» Problem to work on: Give again, word for word, every line below from the one that has "For every named" through the one that has "littleimpro (123, 621)", both included, and no others.

» Supplied records:
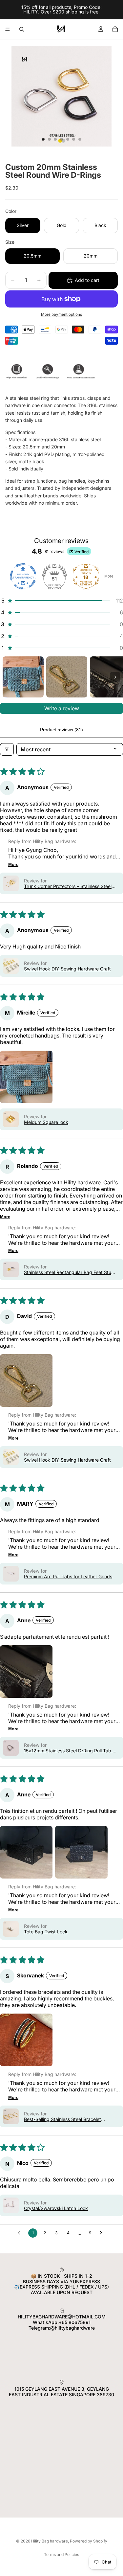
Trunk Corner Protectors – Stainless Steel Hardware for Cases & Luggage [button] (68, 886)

--

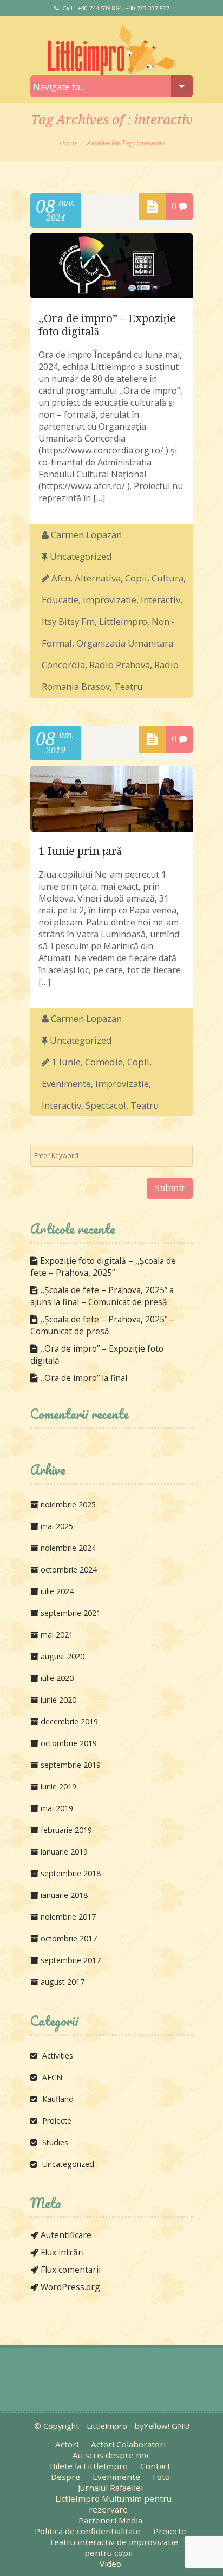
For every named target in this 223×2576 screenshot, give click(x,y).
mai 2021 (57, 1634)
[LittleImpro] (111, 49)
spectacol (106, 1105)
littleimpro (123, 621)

» Exercise answer:
For every named target in this 223×2576 screenshot, give click(x,y).
mai 2021 (57, 1634)
[LittleImpro] (111, 49)
spectacol (106, 1105)
littleimpro (123, 621)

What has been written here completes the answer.